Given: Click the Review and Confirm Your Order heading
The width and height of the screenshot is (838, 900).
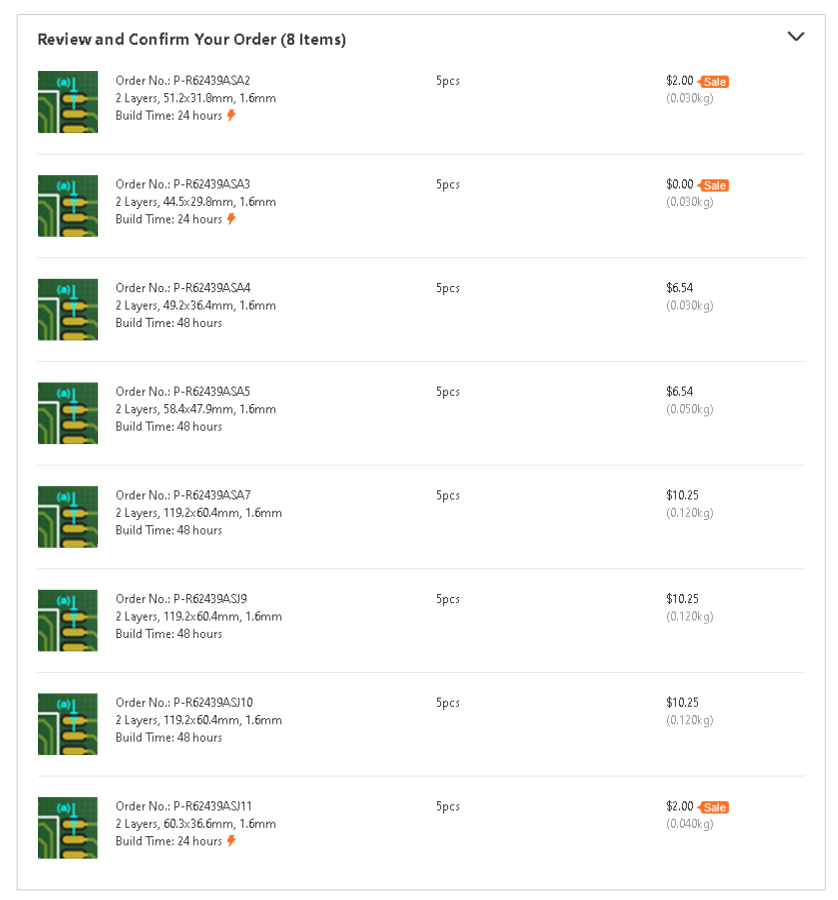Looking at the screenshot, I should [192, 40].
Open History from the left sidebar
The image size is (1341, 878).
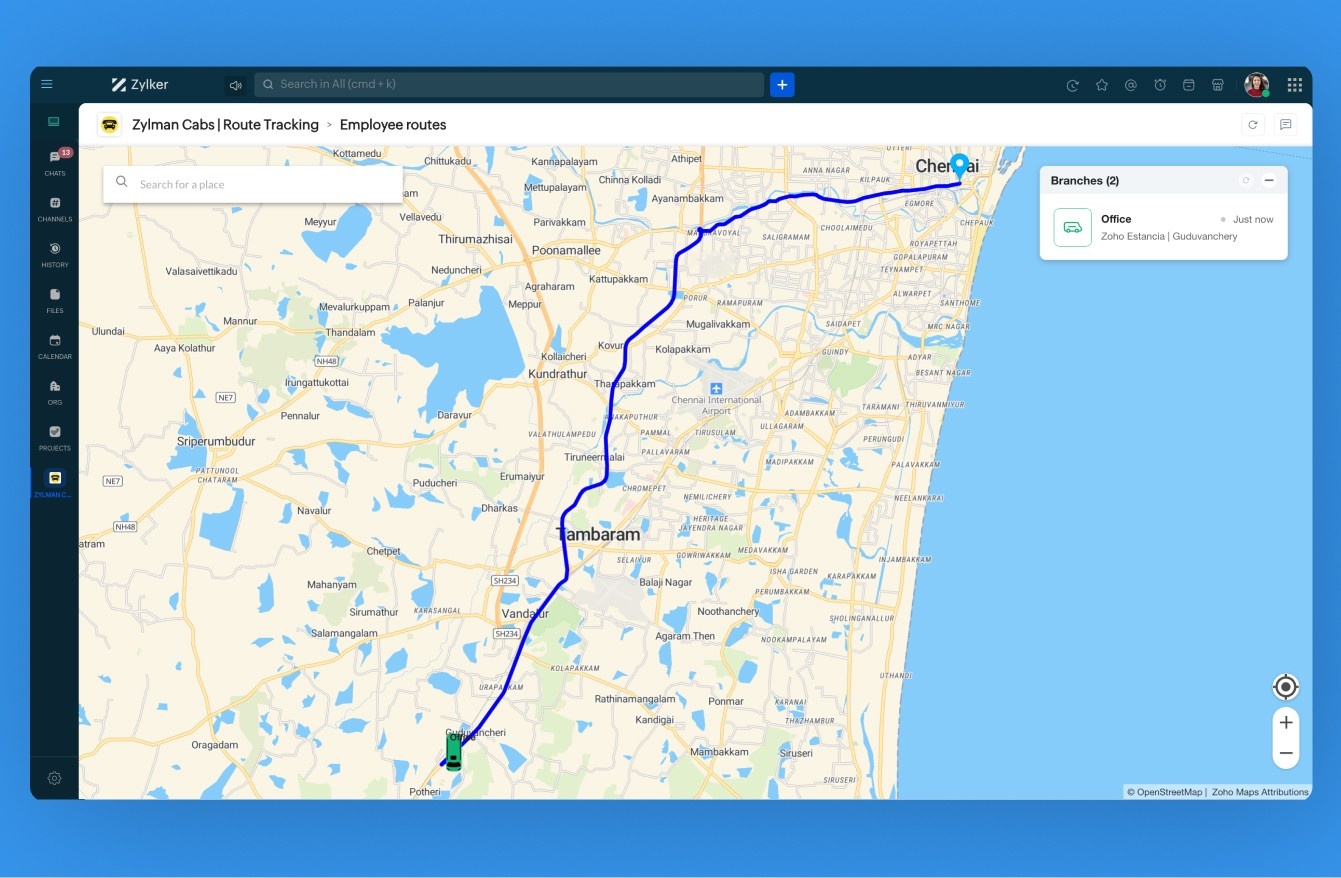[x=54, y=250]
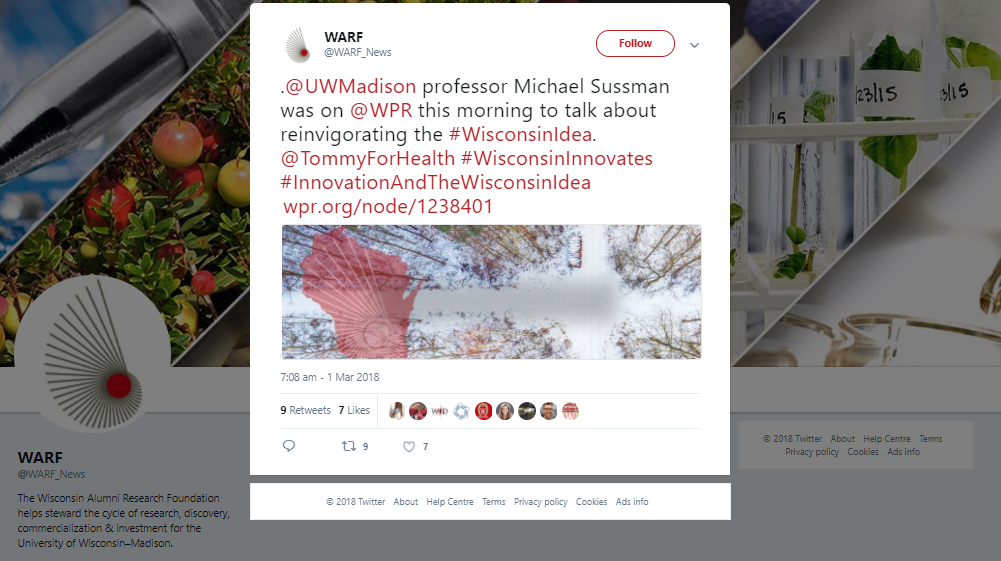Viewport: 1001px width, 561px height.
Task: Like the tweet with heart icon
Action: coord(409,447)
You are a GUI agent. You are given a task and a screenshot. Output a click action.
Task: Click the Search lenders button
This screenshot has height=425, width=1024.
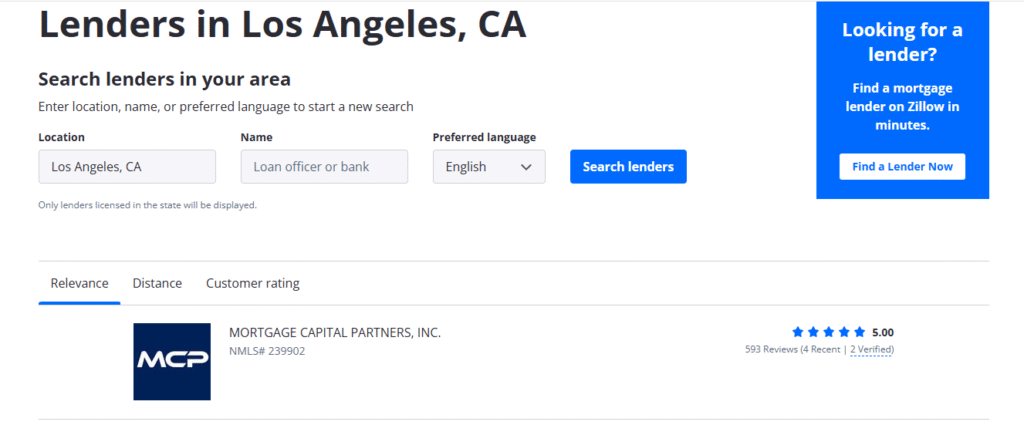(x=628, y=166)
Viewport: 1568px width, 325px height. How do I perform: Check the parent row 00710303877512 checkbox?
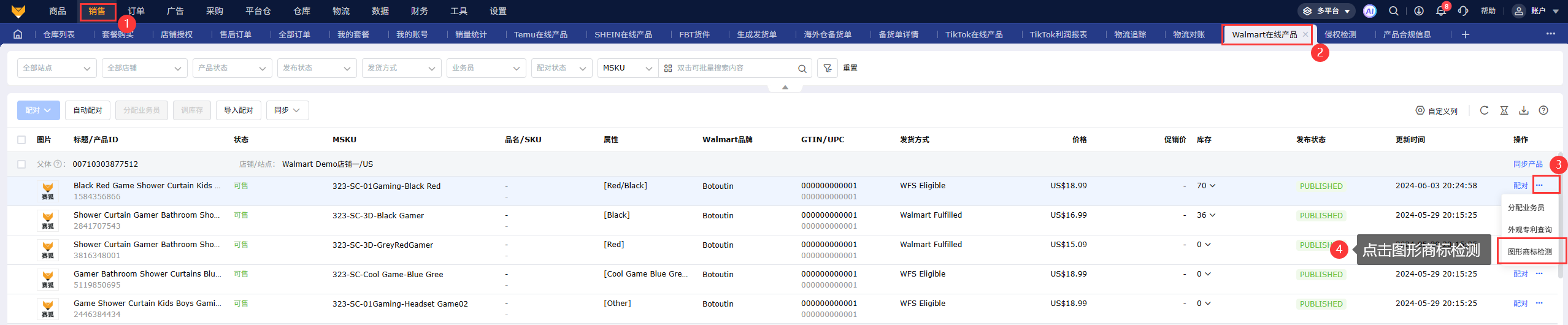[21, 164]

....

- [Exercise brief]: Print everything from the line containing "Viewport: 1568px width, 325px" down to the end of the data, character for character, and leave out the pictures.

- [Exercise response]:
Viewport: 1568px width, 325px height. How do I perform: Check the parent row 00710303877512 checkbox?
[21, 164]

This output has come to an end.